Le label écossais Linn Records possède un catalogue varié, dont la musique classique n’est que l’un des aspects, mais il semble s’intéresser d’assez près à Sibelius, par le biais d’une collaboration avec le chef danois Thomas Søndergård (souvent entendu à la tête de l’Orchestre National du Capitole de Toulouse) et l’orchestre gallois de la BBC : Finlandia, et les symphonies n° 1, 2, 6 et 7 (les numéros 3 à 5 suivront sans doute). C’est sans doute dans la même lignée que s’inscrit le présent disque de mélodies, où le compositeur finlandais se taille la part du lion, mais associé de manière inhabituelle à son contemporain Rachmaninov. Le rapprochement n’est d’ailleurs pas incongru : les œuvres réunies ici datent exactement de la même période (entre 1895 et 1917), et la Finlande n’était alors qu’un grand-duché dépendant de l’empire des tsars. Mais si le monde musical auquel ces mélodies se rattachent est le même, la langue est différente, bien sûr.

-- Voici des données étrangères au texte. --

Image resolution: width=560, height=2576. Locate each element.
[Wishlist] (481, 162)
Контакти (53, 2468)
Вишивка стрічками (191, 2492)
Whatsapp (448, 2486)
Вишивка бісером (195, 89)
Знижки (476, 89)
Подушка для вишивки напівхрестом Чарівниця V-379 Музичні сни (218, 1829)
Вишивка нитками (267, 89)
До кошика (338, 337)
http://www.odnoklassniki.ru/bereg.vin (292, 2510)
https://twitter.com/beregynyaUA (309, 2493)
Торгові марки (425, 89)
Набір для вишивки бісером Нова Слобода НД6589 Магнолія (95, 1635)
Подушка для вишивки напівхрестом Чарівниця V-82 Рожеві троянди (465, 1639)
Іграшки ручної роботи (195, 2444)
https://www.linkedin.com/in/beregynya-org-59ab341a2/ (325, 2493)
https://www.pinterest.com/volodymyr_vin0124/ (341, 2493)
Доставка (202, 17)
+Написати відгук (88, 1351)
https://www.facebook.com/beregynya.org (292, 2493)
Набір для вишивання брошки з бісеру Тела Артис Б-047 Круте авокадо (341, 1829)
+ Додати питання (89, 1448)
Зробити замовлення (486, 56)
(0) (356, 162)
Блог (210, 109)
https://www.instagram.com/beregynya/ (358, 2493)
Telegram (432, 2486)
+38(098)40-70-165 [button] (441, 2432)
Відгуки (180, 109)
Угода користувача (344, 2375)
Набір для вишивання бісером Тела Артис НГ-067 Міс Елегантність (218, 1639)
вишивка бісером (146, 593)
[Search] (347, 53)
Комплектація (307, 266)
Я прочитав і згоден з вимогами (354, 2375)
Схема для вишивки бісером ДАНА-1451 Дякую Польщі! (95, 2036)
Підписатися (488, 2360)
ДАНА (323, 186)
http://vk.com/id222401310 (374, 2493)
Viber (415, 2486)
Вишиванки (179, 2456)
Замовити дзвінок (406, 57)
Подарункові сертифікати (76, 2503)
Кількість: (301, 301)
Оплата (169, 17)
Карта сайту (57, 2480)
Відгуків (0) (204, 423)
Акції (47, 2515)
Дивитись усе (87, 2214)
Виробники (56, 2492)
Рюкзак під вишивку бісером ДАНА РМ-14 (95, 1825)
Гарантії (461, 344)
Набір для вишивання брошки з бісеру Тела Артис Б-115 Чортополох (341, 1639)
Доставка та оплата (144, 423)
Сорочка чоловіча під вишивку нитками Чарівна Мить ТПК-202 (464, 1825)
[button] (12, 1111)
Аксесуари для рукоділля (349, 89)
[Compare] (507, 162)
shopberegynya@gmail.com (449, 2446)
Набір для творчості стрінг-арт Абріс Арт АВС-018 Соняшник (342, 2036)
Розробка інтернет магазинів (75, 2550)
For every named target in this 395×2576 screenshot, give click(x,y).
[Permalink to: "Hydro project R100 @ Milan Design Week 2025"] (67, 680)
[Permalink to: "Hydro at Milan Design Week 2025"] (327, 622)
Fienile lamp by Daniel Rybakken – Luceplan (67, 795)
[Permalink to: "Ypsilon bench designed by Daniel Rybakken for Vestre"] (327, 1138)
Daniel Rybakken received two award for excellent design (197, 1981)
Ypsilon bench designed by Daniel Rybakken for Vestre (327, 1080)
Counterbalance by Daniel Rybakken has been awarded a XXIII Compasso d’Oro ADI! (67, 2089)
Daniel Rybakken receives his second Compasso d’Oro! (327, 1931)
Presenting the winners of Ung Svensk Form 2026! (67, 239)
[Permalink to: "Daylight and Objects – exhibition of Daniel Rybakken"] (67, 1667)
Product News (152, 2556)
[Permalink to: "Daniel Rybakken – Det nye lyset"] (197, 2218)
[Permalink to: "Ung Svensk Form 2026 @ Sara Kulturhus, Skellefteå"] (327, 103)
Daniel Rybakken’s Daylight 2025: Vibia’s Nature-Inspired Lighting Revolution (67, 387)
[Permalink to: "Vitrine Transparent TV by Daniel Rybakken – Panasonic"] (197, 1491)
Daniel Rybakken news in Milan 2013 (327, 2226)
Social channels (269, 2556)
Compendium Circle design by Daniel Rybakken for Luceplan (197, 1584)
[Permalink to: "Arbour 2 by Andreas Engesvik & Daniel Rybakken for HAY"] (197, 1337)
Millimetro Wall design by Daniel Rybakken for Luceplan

Pour les interpréter, on a fait appel à un chanteur qui n’est ni russophone ni finnophone de naissance. Malgré son prénom à consonance française, Jacques Imbrailo est en fait sud-africain, vraisemblablement descendant de colons européens. Après avoir été petit chanteur soprano dans le chœur des Drakensberg Boys dans son pays natal, il s’est assez vite fait remarquer dans le rôle de Billy Budd, dont il est aujourd’hui l’un des meilleurs titulaires. On peut s’en rendre compte grâce aux divers enregistrements et captations disponibles : DVD et CD reflétant le spectacle donné à Glyndebourne en 2010, et DVD BelAir Classiques à paraître à la rentrée, qui immortalise la production vue à Madrid. Le baryton compte aussi Pelléas à son répertoire, rôle qu’il a notamment chanté en Allemagne et en Belgique, et prochainement à Strasbourg. Pour ce qui ressemble fort à son premier disque en solo, Jacques Imbrailo n’a pas choisi de chanter dans sa langue maternelle, mais a courageusement choisi deux idiomes plus lointains. Pour le reste, on pourra trouver un peu opératique la manière dont son baryton clair interprète la mélodie : on apprécie le côté « sincère » de son chant, peut-être lié à l’habitude de jouer les héros gentils, mais moins les sanglots qui passent dans sa voix et d’occasionnels détimbrages.
Quant au programme, il s’ouvre sur cinq chants de Noël, aimables à défaut d’être renversants, assez platement strophiques dans leur mise en musique, mais dotés d’un charme mélodique dont la douce mélancolie rappelle un peu Tchaïkovski. On pourrait croire qu’il s’agit de la naïveté de compositions de jeunesse, mais pas du tout : d’une part, parce qu’elles s’échelonnent entre 1895 (Sibelius avait alors 30 ans) et 1913, d’autre part parce que, avec des pièces d’exactement la même période, la suite du disque se révèle bien plus passionnante. Tout change en effet lorsque l’on découvre l’introspection tourmentée de « Sur le balcon près de la mer », dont la thématique rappelle un peu le fameux « Dover Beach » de Matthew Arnold, ou les contours sinueux de « Norden ». Et l’on se dit alors qu’on est soudain plus proche de Rachmaninov. Du compositeur russe, on trouve aussi quelques-unes des plus célèbres de ses mélodies, souvent confiées à des voix féminines : « Les Lilas », « Eaux du printemps », ou encore « Zies khorocho », « Nié poï, krassavitsa ». Cette dernière est chantée de manière curieusement sobre, dépouillée de tout orientalisme exotique ; d’une netteté alors presque excessive, le jeu du pianiste Alisdair Hogarth est à l’unisson, comme pour dépouiller Rachmaninov de toute brume slave, de tout sfumato post-romantique.